Records from a dataset:
------------
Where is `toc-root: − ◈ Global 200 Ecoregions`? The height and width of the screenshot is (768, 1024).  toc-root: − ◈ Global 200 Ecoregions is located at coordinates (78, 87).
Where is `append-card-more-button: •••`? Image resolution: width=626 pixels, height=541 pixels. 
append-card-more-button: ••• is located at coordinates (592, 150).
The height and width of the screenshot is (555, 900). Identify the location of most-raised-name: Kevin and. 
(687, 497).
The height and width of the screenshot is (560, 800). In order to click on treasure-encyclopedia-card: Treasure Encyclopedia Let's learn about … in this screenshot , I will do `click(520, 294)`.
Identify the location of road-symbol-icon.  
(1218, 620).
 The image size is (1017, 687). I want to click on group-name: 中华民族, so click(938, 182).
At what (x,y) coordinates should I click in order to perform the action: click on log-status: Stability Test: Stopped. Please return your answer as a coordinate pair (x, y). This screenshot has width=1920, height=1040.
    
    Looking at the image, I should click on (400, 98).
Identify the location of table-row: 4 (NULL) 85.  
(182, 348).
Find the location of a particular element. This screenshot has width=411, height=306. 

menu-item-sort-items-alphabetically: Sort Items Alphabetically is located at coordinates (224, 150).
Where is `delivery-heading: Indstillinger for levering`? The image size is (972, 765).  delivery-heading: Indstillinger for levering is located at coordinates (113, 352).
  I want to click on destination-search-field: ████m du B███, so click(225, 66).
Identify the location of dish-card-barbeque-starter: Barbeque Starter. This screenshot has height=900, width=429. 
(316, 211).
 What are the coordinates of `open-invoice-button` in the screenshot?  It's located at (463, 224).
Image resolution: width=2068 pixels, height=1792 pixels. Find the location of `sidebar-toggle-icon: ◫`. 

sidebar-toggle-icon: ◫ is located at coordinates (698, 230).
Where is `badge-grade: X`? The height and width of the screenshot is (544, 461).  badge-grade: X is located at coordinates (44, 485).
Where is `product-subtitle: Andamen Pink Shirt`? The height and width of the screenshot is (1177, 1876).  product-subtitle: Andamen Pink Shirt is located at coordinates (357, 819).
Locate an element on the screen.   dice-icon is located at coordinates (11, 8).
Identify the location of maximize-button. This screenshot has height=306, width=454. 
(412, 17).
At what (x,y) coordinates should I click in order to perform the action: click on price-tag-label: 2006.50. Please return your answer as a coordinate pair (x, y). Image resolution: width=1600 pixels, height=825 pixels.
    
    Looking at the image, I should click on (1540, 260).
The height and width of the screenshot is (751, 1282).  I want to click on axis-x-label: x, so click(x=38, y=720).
------------
* [REQUEST]:
Format the lines from the one containing "pixels, height=541 pixels." through the one containing "The image size is (1017, 687).", both included, as a numbered list, omitting any blank lines.

* [ANSWER FOR THE TASK]:
1. Where is `append-card-more-button: •••`? Image resolution: width=626 pixels, height=541 pixels. 
2. append-card-more-button: ••• is located at coordinates (592, 150).
3. The height and width of the screenshot is (555, 900). Identify the location of most-raised-name: Kevin and. 
4. (687, 497).
5. The height and width of the screenshot is (560, 800). In order to click on treasure-encyclopedia-card: Treasure Encyclopedia Let's learn about … in this screenshot , I will do `click(520, 294)`.
6. Identify the location of road-symbol-icon.  
7. (1218, 620).
8.  The image size is (1017, 687). I want to click on group-name: 中华民族, so click(938, 182).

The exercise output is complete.